[PAGE TEXT — start]
Explosive Expansion of China Coast Guard

Informationdissemination has a post on China’s shipbuilding program for cutters for their recently consolidated Coast Guard. The build rate is amazing.

…36 cutters of 1500 ton, 1000 ton and 600 ton class were built for various provincial flotilla of CMS. Much of the building and launching activities happened in 2013 and 2014.

…2 12,000 ton cutters…, 4 5000 ton cutters…, 4 4000 ton cutters…and 10 more 3000 ton cutters…

…all the newer large cutters for various arms of the consolidated Coast Guard are installed with naval gun.

Of the 2 smaller agencies that consolidated, HaiGuan (Chinese customs) had an order for 3 1500-ton class cutter with electric propulsion and 9 600 ton class cutters.

The new consolidated Coast guard agency have since started new programs. A year ago, they started projects for Type 818 patrol vessels (3000 ton class) and Type 718 cutters (2000 ton class), HP shipyard signed for 4 of the Type 818 and 5 of Type 718.

Reportedly the China Coast Guard already has 80 cutters of 1000 tons or more, twice the number in the USCG and it looks like it is still growing. Two of them will be the largest Offshore Patrol Vessels in the world.

The decision to arm all their larger cutter with Naval guns means they will have many more ships capable of performing Naval Surface Fire Support (NSFS). It also means the kind of shoving matches we have seen between China’s ships and those of other nations are potentially more dangerous.

10 thoughts on “Explosive Expansion of China Coast Guard

  1. Steel and air are cheap. And they have no problem manning them.

    The biggest problem I see in a hot war situation is these being used as a goal keepers for missiles. But if they have no effective EW or kinetic defence then the US will still be be able to “out gun” them with missiles. Nor do we know how effective their DC would be in such a situation. Actually I suspect their design won’t be that robust. A 1000 ton cutter is all very well. But if even a small missile strike is enough for a mission kill then it isn’t much of a threat.

    Looks impressive on paper nothing more.

    The USN does need to remedy its growing deficit when it comes to AShM.

    • I see them as being useful to covertly land troops at the very beginning of a conflict. They are routinely all over the South and East China Sea, nothing suspicious. But they could quickly and covertly land troops almost anywhere in the region.
[PAGE TEXT — finish]
[DATA EXTRACT — start]
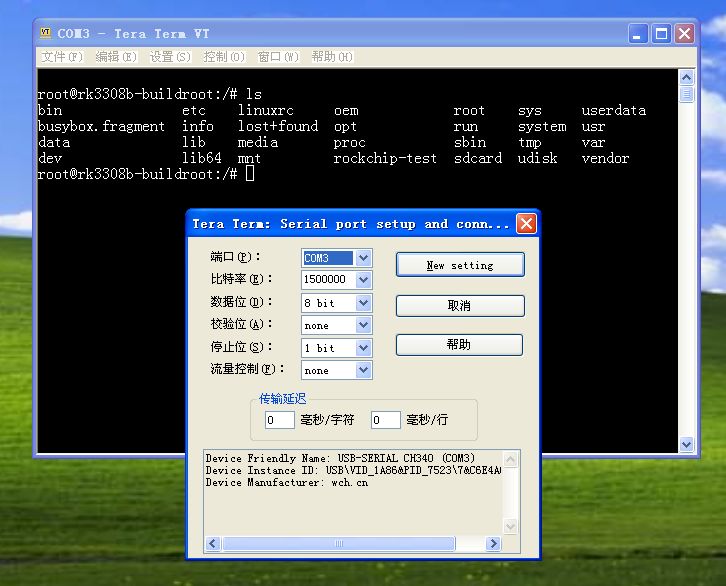Open the 编辑(E) menu
The height and width of the screenshot is (586, 726).
click(116, 57)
[DATA EXTRACT — finish]
ASSIGNMENT:
Resume the post on the China Coast Guard's expansion, picking up after its final sentence. The material plays no part in what follows.

REPLY TO THE TASK:
      If we ever go to war with the Chinese, it will be a “target rich environment” and I don’t mean that in a good way.

      • There’s a thought………….

        What about landing troops en masse say for an invasion of Taiwan? Beaching them or even just following on once a port has been captured?


      • I think first they are most likely to try to secure all the potentially habitable islands in the the South and East China Sea. That way they can have a string of unsinkable aircraft carriers to keep US carriers way from Taiwan. They are building their first now.

        One morning we may wake up and find that all those little islets have been seized.

        If we think of the cutters as perhaps attack transports. They all have boats and many will have helicopters. They come in a variety of sizes that can be tailored to the size of garrison they need to land. The 600 ton cutters might carry a squad; the 1,000 ton cutters a platoon, the 2,000 to 5,000 ton ships one or more companies up to a battalion, the 12,000 ton ships might for short periods transport a full regiment.

      • Here is the question. How are the Chinese cutters compared to ours capability wise now and if they were uparmed .

  2. I think what we are seeing in the South China Sea is just warfare by a different means. Through economic clout, presence, and coercion the PRC is staking its claim. It’s kind of lawfare. In this conflict the coast guard ships and civilian vessels are capital ships.

    The US, its allies, and ASEAN have to decide how to deal with it. Starting a shooting war over it wouldn’t help matters or make much sense. We can’t just turn the subs in Guam loose to start sinking chinese flagged ships. What makes sense is some sort of coalition constabulary force. For it to have teeth the US has be a part of it. I would prefer to have the American contribution be primarily USCG. But the whole thing will require a complex diplomatic and military framework that has to be built from the ground up in the region. Just basing 4 LCS in Singapore doesn’t do one damn thing to change the facts on the ground. Presence has to be dramatically boosted and the members of the coalition have to have common set of goals and concepts of operation that they implement.